Waiting for a text message sucks, more than waiting for a phone call, or an email or really almost anything else. I would rather be forced to stare directly into a pot of water until it boils, and a watched pot never boils.
Honestly, more than ten minutes between messages is fairly inexcusable, especially, if you initiated the text message conversation. You see, when you are the receiver, when a person texts you, you are in charge of setting the pace for the conversation… you can either text back immediately, establishing the premise for them to then immediately reply, or you can wait a) because you don’t receive it right away or you’re busy or b) because you want to imply that you’re too busy and you didn’t receive it right away. Being the receptor gives you that power, but once the tone is set, the conversation initiator should really heed the established pace.
When responding to an initial message, I am completely against the unnecessary waiting choice (where you want to seem incredibly important, or completely unaffected by the message you received, so you wait to respond to it)… but I suppose it’s a situational based decision and I’ve witnessed a few cases where postponing response may have been a wise judgment. Anyways, if you immediately send a response, within 10 minutes of receiving a text, the person with whom you are corresponding should feel obligated to uphold this 10 minute waiting maximum. It’s just the way it should be, it’s complete misery to sit and wait for a text message, so don’t put people through that!
When waiting around for a response, once enough time elapses, if you are not preoccupied by anything else, your mind will inevitably jump to all kinds of terrible conclusions about why this person has yet to respond to you. Was my message to pushy!? Did they not want to hang out?! I thought, “Nothing, what are you doing?” came off as fairly casual, did they think that I was implying we should hang out, and if so, is there something so wrong with hanging out with me?!! Did they think that I was making a subtle notion to the fact that they allocate time poorly and are often doing in fact, “nothing” and that my response was sarcastic and condescending, are they angry with me? Should I send an apology text, or wait ‘til they respond?!? It’s a terrible downward spiral, fears grow exponentially until you reside to the fact that this person thinks you’re incredibly annoying or arrogant and wants nothing at all to do with you.
Until, *bling, the phone finally buzzes, you hurriedly flip it open and read the message and it says something like “driving home, want to grab dinner?”
Phew, your spirits are lifted, you realize that you are not the world’s biggest idiot and you can successfully interact with other human beings. So, you start to respond – but, you stop and realize that you must wait. It will appear too eager to send another immediate response. You recognize that to make up for your preliminary reckless text-enthusiasm you need to regain control of the pace of the conversation.

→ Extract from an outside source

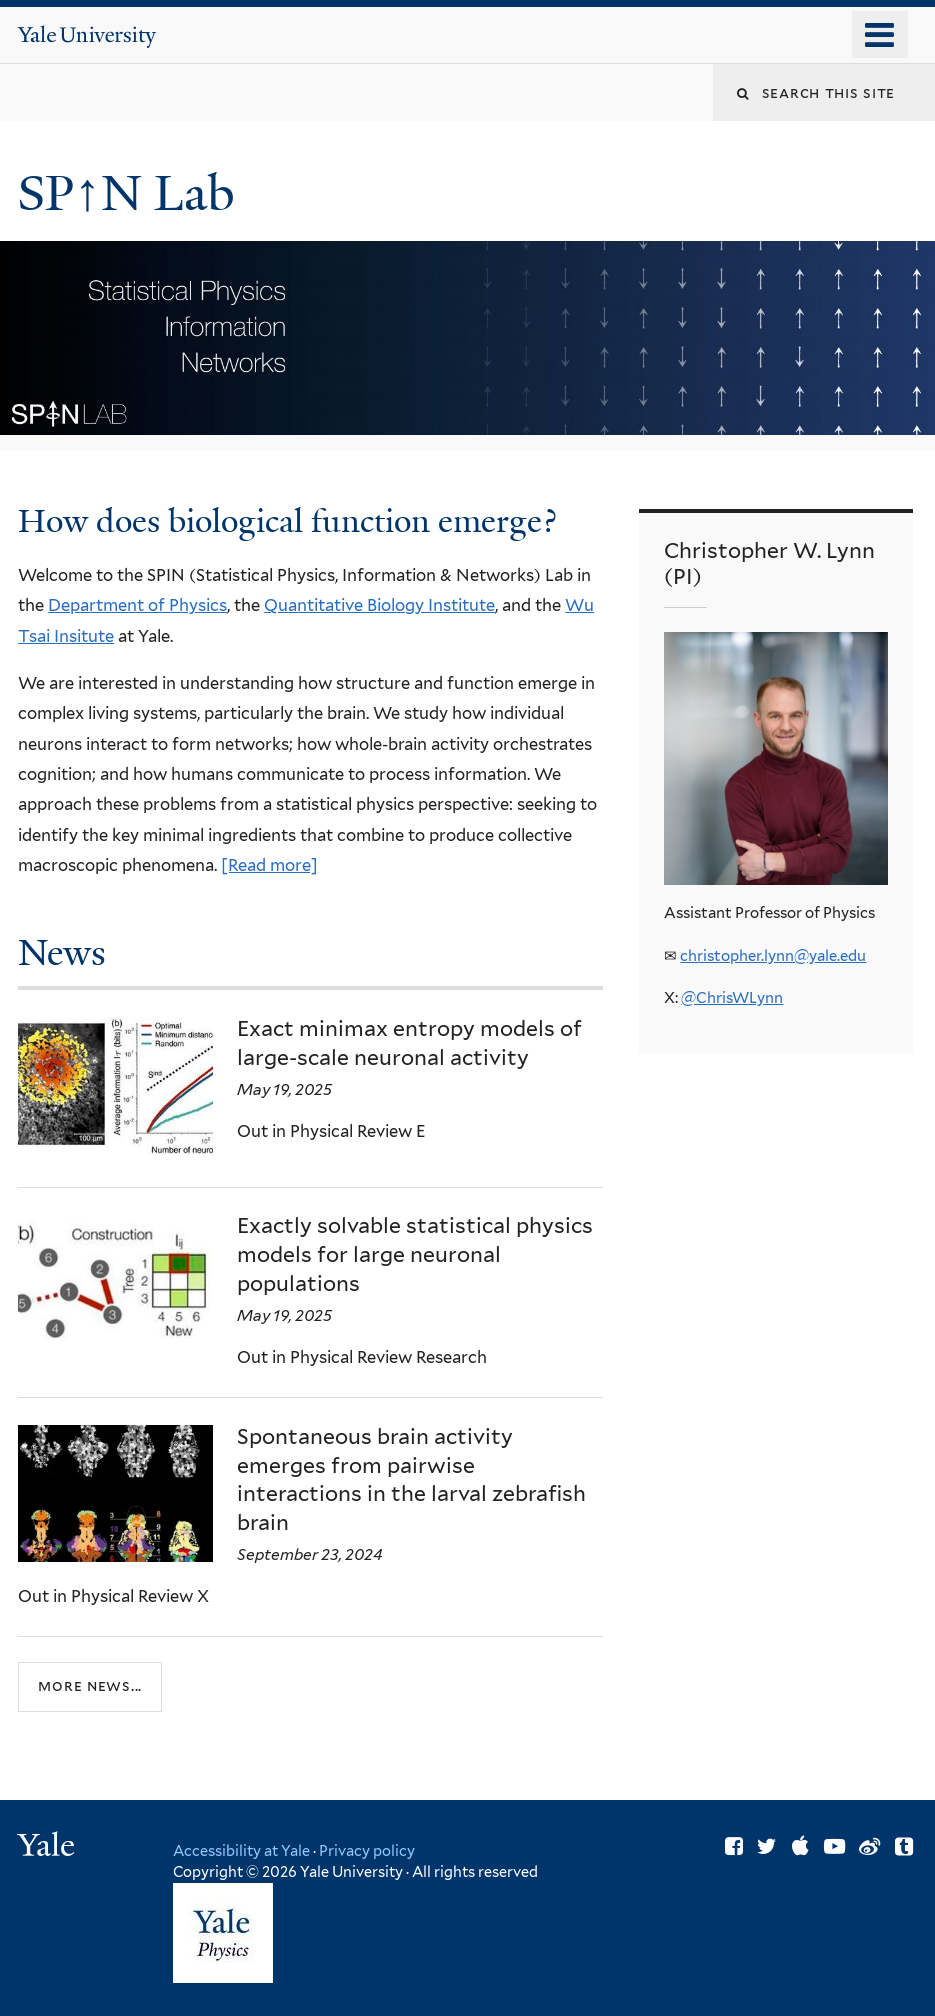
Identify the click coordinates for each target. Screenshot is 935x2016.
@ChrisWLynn (732, 998)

So you put your phone away and wait at least, if not just a little longer for good measure, as long as it took for them to text you before you send a response.
This most likely makes the other person uncomfortable, and perhaps as upset as you were moments earlier and by the time they receive your response, “yeah, that’d be great,” they realize that they must wait to text you back.
This ludicrous cycle will inescapably continue until a)you meet up for an absurdly delayed dinner or b)one of you is forced to move on to other plans and has to cancel on the other.
I am fairly certain that this problem plagues mostly younger people… no disrespect to those hip 40-somethings and “with it” parents who have happily adapted texting into their daily lives, but their texting dilemmas usually resolve around very different issues.
You see, most older people will be extremely delayed in texting responses simply because a) they have not embraced the T9 entry phenom, b) none of their children are around to write the text for them or c) they do not realize what that little message bubble at the top of their phone indicates and only stumble upon their messages when looking for their handy and oh so trendy “tip calculator” at lunch.
There are also of course the capable old-people texters who can T9 with the best of us and send and receive hundreds of messages per day. But, these people are not aware of the implications of delaying a text – due to the fact that they weren’t texting during those awkward and insecure years of their lives and usually only send messages regarding certainties about work, kids or family.
There is an entire subtext of conversation going on below any text correspondence that is directly related to the intervals of time between sent messages, an undertone that is almost more important than the messages themselves. Understanding and wielding the power of texting-time-management is something that is second nature to those of us who have been raised in intensive techno-communicative society… We can spin anything, make any point, make people think exactly what we want them to about the conversation just by sending a text at the perfect moment… something that “old folks” don’t understand… because they’ve never had to.
Bottom-line: being withholding of anything in some absurd power struggle is unnecessary and immature. So text back, text back as soon as you possibly can and never give into the “nobody likes me, everybody hates me, nobody texted me, I’m gonna eat some worms,” mentality.